*Extrait présenté*
----

J'adore la voir tourner autour de son revers pour frapper son coup droit et être dominante. Kim Clijsters, ancienne joueuse belge

Un style reconnaissable qu'apprécient plusieurs personnalités du tennis, comme l'ancien capitaine de Coupe Davis, le Français Guy Forget : "Elle a un vrai coup droit de terre battue, un peu comme certains joueurs espagnols, avec une balle qui gicle". "Elle joue haut, elle prend la balle tôt, elle prend la balle tard. Elle fait un court croisé, elle chope en revers. Elle a un vrai jeu de terre battue, à la (Lorenzo) Musetti (N.7 mondial)", estime encore l'ancien champion , aujourd'hui consultant sur FranceTV.

"J'adore la voir tourner autour de son revers pour frapper son coup droit et être dominante", complète la joueuse belge Kim Clijsters, ancienne N.1 mondiale.

Loïsmania !

Grâce à sa victoire en quart de finale, Loïs Boisson grimpe à la vitesse d'un de ses services (jusqu'à 196 km/h !, ndlr) dans le classement mondial, atteignant d'ors et déjà la 65e place. De quoi en faire, à 22 ans, la première Française au classement mondial.

C’est trop bien et j’ai déjà hâte d’être au prochain tour ! Loïs Boisson

Quels que soient ses futurs résultats, la jeune femme, qui préfère le short à la plus classique jupette, est déjà en passe de devenir l'une des joueuses préférées du circuit pour ses jeunes supporters présents à Roland-Garros, nombreux à la suivre sur les réseaux sociaux. Son compte Instagram affiche plus de 63 000 abonnés, un chiffre qui devrait augmenter à la faveur de son succès à Paris et au fil de ses prochains tournois. 

"J’ai vraiment des émotions que je ne peux pas décrire. C’est trop bien et j’ai déjà hâte d’être au prochain tour !", lançait celle qui se dit fan absolue de Rafael Nadal, à chaud après son cri de victoire. Comme cet immense champion le disait lui-même il y a quelques jours lors de ses adieux sur la terre battue, le tennis "ce n'est qu'un jeu !". Voilà une philosophie qui colle bien à la personnalité de Loïs Boisson.

----

(Entrées sur l'emplacement des items)
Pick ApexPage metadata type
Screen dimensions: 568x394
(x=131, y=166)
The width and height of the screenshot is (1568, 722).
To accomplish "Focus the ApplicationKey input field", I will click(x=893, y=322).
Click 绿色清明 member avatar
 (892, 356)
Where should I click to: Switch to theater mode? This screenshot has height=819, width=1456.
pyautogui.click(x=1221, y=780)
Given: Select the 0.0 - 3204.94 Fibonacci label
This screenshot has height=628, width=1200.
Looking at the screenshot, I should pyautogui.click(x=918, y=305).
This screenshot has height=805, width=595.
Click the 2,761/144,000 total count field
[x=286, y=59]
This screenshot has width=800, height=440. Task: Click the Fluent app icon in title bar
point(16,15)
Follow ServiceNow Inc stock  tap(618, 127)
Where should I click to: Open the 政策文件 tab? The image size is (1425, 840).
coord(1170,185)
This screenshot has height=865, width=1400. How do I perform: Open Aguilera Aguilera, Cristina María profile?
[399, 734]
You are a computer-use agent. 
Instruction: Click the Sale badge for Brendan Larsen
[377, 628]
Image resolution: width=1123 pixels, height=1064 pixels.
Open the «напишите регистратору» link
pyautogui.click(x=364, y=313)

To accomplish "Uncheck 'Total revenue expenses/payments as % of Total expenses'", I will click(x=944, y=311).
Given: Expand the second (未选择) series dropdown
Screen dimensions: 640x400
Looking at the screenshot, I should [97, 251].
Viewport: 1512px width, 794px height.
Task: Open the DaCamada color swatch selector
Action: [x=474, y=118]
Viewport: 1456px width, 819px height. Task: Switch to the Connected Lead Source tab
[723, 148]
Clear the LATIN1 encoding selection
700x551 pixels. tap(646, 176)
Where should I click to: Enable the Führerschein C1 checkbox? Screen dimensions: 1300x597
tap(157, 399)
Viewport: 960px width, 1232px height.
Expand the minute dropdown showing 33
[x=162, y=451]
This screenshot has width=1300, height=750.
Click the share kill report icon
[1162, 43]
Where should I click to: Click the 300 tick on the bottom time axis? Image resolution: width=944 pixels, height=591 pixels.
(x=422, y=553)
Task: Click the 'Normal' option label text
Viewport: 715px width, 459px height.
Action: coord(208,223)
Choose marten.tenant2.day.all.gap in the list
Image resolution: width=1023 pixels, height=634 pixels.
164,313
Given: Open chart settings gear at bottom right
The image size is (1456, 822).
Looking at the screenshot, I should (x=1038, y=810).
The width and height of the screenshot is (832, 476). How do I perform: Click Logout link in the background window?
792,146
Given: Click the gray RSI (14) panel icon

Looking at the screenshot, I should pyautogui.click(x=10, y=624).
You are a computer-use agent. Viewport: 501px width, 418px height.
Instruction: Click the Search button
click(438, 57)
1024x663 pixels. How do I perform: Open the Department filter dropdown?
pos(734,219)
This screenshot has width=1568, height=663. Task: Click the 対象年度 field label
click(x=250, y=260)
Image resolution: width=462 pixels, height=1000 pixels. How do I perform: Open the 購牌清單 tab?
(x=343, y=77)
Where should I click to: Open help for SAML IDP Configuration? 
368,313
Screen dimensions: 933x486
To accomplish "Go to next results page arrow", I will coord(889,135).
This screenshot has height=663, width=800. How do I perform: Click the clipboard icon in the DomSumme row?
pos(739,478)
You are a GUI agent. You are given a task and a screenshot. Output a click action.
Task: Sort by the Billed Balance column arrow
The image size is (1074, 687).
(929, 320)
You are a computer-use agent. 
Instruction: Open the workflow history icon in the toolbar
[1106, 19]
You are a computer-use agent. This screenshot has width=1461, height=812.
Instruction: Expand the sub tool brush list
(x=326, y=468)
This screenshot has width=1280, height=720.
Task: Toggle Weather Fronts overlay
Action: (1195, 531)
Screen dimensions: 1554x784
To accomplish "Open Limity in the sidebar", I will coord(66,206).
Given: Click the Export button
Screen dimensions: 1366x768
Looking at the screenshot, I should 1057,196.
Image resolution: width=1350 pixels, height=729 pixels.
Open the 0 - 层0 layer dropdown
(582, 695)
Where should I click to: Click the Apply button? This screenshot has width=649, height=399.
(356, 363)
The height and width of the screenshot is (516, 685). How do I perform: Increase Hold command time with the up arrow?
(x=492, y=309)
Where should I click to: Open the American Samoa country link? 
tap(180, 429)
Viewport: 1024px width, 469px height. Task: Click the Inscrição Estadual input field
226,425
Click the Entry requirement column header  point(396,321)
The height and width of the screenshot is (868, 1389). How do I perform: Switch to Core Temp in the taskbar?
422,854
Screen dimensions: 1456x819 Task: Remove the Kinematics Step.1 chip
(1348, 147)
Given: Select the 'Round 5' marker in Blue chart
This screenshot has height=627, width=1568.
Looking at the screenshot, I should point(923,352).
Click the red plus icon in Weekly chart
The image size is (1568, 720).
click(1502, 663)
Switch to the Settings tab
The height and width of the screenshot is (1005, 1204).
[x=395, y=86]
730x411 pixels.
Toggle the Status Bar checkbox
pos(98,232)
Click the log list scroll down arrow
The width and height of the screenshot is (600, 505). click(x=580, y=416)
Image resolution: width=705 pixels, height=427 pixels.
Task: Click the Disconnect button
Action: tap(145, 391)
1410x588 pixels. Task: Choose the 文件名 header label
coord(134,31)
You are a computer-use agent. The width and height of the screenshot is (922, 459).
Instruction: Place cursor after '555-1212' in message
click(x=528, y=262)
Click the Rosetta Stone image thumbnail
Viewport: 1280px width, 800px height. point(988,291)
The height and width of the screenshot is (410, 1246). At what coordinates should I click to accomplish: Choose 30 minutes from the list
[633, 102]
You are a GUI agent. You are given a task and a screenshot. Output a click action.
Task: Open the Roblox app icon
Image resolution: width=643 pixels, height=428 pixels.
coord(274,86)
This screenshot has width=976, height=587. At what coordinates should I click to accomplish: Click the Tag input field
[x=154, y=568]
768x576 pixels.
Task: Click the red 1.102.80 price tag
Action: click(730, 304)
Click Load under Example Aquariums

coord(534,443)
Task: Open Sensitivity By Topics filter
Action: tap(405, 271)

----

*Exercices*
1 – Relevez toutes les personnes citées par leur nom dans l'extrait présenté.
2 – Répondez à ces questions d'après l'extrait présenté :
(a) Jusqu'à quelle vitesse peuvent aller les services de Loïs Boisson ?
(b) Combien d'abonnés compte son compte Instagram ?
(c) Pour quel diffuseur Guy Forget est-il aujourd'hui consultant ?

*Réponses dans l'ordre*
1 –
Kim Clijsters
Guy Forget
Lorenzo Musetti
Loïs Boisson
Rafael Nadal

2 –
(a) Jusqu'à 196 km/h.
(b) Plus de 63 000.
(c) FranceTV.